§ Activity
For the string "page", work out how many lines of the data contain it and give that number with nothing added.

►

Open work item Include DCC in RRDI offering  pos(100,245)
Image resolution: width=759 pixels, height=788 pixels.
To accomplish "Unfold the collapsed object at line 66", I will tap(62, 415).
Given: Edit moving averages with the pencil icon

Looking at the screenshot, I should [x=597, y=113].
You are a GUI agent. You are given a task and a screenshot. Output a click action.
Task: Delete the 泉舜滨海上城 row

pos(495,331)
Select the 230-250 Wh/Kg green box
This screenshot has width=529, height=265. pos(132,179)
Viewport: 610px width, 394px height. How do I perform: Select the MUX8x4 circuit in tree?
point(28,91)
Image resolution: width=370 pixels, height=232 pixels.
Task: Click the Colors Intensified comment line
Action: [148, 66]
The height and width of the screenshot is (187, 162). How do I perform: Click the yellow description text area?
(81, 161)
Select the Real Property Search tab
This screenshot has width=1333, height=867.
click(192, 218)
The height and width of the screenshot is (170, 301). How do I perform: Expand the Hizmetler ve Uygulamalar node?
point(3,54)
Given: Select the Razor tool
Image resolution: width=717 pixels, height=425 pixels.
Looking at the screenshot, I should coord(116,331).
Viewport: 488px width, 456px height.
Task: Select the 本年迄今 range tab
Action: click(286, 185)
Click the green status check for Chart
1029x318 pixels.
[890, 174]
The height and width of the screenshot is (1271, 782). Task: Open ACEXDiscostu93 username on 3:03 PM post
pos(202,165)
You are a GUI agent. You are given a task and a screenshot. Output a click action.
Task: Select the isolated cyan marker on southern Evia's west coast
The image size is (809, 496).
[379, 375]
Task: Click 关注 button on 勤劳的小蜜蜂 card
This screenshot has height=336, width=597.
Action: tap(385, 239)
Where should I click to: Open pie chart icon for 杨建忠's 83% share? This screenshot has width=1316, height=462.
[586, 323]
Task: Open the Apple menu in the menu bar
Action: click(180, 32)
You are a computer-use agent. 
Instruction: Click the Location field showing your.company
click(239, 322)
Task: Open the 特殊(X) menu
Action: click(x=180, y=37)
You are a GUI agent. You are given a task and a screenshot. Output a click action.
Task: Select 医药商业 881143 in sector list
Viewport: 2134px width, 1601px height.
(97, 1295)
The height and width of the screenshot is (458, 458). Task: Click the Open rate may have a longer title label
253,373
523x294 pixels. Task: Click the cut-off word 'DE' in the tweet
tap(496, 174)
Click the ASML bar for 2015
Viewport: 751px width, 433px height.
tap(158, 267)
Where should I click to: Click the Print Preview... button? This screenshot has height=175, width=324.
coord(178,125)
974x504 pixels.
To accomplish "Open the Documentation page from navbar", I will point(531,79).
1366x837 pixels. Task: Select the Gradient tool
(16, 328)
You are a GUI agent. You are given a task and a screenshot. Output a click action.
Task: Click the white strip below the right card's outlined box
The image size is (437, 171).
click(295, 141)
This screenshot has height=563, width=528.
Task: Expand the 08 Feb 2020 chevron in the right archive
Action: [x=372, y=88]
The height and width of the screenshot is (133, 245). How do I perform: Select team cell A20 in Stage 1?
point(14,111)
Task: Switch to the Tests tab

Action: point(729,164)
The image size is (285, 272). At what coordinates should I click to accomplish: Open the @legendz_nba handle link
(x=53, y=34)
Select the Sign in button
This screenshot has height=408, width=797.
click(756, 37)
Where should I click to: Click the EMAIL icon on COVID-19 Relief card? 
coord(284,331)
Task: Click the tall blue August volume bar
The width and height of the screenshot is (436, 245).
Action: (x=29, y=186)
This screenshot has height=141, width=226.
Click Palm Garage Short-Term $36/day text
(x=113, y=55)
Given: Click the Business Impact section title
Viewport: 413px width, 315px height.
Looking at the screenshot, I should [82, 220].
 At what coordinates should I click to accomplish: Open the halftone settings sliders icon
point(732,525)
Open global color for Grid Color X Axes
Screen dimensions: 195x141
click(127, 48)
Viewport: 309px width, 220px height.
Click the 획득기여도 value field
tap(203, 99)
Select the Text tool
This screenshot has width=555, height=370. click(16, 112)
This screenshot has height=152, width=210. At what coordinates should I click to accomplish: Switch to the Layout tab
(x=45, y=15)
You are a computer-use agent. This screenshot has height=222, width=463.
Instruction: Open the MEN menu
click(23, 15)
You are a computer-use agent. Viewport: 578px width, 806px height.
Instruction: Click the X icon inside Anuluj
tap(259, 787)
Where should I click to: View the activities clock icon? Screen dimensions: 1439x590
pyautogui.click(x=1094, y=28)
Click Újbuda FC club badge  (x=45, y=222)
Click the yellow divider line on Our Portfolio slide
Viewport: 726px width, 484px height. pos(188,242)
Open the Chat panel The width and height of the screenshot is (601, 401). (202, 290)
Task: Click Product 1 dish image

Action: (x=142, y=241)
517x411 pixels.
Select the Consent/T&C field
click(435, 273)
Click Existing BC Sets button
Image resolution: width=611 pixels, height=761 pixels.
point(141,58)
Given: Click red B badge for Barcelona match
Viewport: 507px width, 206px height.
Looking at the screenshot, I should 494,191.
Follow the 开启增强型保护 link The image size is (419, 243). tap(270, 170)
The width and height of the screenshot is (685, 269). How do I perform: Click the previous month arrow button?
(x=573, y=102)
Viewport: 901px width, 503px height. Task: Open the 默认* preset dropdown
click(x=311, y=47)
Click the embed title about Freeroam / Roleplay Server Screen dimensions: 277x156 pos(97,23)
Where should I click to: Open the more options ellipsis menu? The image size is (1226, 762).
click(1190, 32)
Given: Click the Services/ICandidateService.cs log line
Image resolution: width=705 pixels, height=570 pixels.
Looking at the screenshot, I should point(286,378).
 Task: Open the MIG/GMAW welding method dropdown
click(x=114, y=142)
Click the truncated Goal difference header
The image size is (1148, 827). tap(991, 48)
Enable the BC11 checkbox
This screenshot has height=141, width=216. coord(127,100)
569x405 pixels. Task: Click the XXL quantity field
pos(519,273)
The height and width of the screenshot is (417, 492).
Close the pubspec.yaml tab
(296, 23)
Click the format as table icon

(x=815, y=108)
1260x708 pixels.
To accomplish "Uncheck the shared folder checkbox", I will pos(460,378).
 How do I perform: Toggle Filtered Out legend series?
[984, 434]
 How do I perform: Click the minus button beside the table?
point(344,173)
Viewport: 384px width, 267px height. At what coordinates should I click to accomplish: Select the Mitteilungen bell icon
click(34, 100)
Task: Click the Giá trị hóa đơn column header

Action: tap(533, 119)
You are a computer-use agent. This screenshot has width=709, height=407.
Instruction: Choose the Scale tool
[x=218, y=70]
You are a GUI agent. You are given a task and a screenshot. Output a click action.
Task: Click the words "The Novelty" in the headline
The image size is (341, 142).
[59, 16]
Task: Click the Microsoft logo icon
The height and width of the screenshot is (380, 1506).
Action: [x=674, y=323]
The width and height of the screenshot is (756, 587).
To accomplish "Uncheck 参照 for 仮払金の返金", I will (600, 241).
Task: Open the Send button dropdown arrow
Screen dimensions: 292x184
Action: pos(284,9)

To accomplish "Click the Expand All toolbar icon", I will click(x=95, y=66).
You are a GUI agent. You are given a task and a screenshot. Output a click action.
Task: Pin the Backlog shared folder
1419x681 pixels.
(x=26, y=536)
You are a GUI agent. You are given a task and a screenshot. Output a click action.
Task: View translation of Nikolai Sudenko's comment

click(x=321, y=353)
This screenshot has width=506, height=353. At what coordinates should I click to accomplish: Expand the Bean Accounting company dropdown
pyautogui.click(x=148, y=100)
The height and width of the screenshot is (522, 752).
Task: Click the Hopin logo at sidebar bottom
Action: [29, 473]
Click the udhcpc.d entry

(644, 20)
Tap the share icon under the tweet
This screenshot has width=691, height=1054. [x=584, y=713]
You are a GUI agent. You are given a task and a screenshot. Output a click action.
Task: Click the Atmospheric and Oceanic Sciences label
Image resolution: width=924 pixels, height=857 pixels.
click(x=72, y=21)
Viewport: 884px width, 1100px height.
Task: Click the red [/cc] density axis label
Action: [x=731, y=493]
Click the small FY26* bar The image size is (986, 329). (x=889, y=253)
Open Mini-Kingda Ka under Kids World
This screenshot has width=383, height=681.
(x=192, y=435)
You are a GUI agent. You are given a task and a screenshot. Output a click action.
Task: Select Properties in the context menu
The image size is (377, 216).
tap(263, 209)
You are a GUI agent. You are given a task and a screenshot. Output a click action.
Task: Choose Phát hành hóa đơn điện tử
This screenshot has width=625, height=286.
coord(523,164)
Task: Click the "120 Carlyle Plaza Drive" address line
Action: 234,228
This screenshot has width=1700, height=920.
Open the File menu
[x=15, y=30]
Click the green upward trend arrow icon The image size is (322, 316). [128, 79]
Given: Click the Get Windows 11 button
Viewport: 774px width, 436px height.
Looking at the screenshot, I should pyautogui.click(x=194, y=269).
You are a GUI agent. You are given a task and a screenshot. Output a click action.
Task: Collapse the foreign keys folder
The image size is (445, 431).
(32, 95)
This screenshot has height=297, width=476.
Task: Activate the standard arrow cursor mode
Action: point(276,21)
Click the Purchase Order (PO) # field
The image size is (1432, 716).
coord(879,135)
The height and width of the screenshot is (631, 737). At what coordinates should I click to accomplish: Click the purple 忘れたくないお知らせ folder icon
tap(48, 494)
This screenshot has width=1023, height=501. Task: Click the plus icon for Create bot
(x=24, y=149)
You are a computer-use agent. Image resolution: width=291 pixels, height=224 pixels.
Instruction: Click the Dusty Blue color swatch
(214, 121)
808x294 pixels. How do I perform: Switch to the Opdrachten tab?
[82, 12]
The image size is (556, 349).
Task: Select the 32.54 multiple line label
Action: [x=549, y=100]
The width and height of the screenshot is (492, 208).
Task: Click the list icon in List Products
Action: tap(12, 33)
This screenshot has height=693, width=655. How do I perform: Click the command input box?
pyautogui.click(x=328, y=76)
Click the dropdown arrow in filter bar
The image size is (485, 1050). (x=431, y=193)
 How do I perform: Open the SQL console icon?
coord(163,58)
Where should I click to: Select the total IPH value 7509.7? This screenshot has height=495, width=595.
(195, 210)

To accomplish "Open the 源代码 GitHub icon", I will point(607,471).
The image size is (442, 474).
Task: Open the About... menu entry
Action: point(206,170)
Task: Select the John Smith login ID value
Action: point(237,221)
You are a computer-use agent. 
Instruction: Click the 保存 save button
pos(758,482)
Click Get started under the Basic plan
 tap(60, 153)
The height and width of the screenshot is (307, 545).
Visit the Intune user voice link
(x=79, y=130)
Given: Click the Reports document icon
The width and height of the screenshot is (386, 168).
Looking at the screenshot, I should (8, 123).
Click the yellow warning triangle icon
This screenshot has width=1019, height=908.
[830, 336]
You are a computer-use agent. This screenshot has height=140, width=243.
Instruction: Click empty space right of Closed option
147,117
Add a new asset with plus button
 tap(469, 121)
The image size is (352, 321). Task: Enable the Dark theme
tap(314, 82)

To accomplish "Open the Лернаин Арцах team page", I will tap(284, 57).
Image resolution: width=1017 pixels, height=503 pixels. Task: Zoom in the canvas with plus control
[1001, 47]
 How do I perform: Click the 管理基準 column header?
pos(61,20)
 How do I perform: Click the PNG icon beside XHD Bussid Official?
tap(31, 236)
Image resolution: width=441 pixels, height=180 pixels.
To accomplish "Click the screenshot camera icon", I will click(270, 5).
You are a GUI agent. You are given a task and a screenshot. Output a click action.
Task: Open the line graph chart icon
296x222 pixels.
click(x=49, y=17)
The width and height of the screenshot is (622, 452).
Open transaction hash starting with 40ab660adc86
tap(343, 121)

◄

§ Output for this task
2